# Working as a solicitor in Australia



## brenda24 (7 Jan 2009)

I am due to qualify as a solicitor in Spring 2009. I am looking for information on working as a solicitor in Australia particularly with regard to any minimum post qualification experience requirement or any manadatory conversion exams. The most I have been able to establish to date is that I would have to sit a constitutional law exam and that there are different rules of entry depending on which State one is based in.

Any help appreciated!

Brenda


----------



## Incamera (7 Jan 2009)

I take it you didn't look very hard.

http://www.lawlink.nsw.gov.au/lawlink/lpab/ll_lpab.nsf/pages/lpab_overseasprac

Enjoy!


----------



## David_Dublin (7 Jan 2009)

Seriously, I hope you dont get a research type job.


----------



## brenda24 (7 Jan 2009)

And I hope you don't always judge people so hastily David!

Cheers for the link Incamera.


----------



## gemineye (13 Jan 2009)

Hi Brenda,

Im in a similar position and Im just wondering did you get any further with this? Iv looked on that website and its all a bit confusing! 

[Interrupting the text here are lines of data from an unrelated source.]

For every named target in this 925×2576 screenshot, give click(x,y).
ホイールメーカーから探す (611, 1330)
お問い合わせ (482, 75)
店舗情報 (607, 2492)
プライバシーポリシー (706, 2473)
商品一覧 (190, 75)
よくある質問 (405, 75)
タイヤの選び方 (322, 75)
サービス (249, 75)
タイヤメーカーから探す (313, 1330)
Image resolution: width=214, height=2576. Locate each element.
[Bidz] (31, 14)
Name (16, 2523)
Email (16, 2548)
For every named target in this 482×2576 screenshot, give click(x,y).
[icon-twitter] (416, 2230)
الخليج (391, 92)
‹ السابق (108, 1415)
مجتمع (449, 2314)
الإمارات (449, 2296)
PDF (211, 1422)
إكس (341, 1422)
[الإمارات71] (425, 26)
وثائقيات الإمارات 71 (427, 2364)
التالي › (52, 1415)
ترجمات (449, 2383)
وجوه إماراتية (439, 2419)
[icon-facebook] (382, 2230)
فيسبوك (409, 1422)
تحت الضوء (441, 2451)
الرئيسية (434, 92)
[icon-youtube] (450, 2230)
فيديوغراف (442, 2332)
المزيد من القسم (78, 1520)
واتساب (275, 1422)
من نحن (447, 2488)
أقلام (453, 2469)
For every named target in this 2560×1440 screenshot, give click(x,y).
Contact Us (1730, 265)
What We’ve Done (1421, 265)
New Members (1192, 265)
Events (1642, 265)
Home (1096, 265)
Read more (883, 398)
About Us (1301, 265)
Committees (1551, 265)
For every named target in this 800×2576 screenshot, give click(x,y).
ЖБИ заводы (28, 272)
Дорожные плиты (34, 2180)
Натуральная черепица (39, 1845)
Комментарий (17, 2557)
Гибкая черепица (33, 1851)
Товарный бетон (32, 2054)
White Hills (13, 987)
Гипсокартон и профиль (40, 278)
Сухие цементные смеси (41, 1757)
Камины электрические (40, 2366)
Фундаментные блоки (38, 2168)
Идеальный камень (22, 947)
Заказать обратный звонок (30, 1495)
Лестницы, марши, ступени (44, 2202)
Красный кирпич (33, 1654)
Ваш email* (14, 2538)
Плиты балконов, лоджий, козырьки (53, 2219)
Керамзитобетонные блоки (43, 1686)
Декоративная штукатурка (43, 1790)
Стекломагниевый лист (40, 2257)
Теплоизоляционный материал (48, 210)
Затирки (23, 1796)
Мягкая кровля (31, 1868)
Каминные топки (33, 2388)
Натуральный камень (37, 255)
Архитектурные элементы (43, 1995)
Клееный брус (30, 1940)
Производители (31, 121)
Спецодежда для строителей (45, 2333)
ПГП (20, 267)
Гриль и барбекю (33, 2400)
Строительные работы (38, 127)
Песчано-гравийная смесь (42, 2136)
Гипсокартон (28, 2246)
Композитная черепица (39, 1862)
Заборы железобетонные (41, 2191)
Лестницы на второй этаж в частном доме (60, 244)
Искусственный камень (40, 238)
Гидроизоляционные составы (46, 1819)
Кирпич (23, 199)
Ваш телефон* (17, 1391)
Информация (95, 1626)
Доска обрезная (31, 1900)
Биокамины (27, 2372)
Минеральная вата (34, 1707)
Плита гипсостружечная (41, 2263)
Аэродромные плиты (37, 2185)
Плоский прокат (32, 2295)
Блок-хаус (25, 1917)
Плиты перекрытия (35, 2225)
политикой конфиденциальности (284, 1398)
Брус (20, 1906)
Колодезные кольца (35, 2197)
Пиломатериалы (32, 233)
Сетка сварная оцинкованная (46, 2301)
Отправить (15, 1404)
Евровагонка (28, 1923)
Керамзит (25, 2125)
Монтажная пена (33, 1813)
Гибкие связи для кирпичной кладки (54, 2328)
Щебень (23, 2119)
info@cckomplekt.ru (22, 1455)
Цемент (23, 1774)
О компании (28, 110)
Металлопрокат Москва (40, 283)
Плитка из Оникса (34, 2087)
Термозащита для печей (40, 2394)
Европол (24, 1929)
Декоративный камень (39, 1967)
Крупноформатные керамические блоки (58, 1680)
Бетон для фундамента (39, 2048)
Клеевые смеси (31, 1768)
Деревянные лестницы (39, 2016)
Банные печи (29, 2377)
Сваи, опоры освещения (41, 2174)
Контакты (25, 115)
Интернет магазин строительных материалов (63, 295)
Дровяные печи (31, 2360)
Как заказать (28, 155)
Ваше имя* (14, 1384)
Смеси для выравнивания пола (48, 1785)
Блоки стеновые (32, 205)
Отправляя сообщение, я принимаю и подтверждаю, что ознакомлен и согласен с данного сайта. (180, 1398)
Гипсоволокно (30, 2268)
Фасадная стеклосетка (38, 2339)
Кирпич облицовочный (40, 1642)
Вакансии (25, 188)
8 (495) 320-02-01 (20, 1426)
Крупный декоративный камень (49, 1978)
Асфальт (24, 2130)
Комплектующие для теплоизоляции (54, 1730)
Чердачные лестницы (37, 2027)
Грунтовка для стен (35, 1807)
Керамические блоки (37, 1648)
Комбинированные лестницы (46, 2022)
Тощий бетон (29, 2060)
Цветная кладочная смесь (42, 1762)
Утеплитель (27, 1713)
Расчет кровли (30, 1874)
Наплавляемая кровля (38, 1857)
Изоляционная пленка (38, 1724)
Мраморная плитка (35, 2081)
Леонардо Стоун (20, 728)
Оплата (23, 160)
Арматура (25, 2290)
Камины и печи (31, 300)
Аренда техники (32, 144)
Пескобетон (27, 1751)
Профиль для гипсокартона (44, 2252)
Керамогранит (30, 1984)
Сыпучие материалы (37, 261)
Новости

Have you looked into visas yet?


----------



## GemimahJ (20 Jan 2009)

Hi there, I was just wondering did anyone have any info on how to qualify as a solicitor in either Canada, Australia or Dubai? I have completed an llb in Ireland and the Fe1s but had no luck in securing a traineeship for 2009, given the number of people in the same situation, I do not think the prospects are too good for 2010 or even 2011 seeing as the the applicants will probably have doubled. I would really appreciate any advice as I would really like to hit the ground running with this. Thanks!


----------



## kwhouse (21 Jan 2009)

brenda24 said:


> I am due to qualify as a solicitor in Spring 2009. I am looking for information on working as a solicitor in Australia particularly with regard to any minimum post qualification experience requirement or any manadatory conversion exams. The most I have been able to establish to date is that I would have to sit a constitutional law exam and that there are different rules of entry depending on which State one is based in.
> 
> Any help appreciated!
> 
> Brenda


 
Incase you dont have this
[broken link removed]

btw you will need a visa. A whv is no use to you as you cant study on it. If you qualify in 09 it is unlikely you will get sponsorship and "I believe" absolutely impossible that you will get permanent residency as you will need at least 3 years relivent full time work experience. Check the aus immi site to see what you need for visas.
Your one hope could be a whv and try to get in as an admin in a law office and try for sponsorship through them. I believe Aus is overrun with solicitors though.
Sorry if this is not helpful but please (everyone) remember the aus immigration laws are very strict expecially around permanent residency. If you are lucky to get sponsored also remember if you lose your job (and sponsored employees usually go first) you have 28 days to find an other sponsor or else you are out.


----------



## brenda24 (21 Jan 2009)

Thanks for the advice kwhouse. I'm not going to have my practising certificate until Spring 2010, that was a typo. I contacted the Australian Immigration Department a while ago and they were vague as to how much post qualification experience I'd require. They told me that my boyfriend who is a trainee accountant would need one year PQE so I was hoping worst case scenario it'd be something similar for me. I had thought about admin work but have already used my working holiday visa so that's out of the question. Back to the drawing board now I suppose!


----------



## kwhouse (21 Jan 2009)

brenda24 said:


> Thanks for the advice kwhouse. I'm not going to have my practising certificate until Spring 2010, that was a typo. I contacted the Australian Immigration Department a while ago and they were vague as to how much post qualification experience I'd require. They told me that my boyfriend who is a trainee accountant would need one year PQE so I was hoping worst case scenario it'd be something similar for me. I had thought about admin work but have already used my working holiday visa so that's out of the question. Back to the drawing board now I suppose!


 
Dont give up hope. If your boyfriend gets a visa quicker than you, you may be able to travel and work as a de facto spouse(I stress may be able to).
I would recomment this site as a very good place to ask questions
http://britishexpats.com/forum/forumdisplay.php?f=32


----------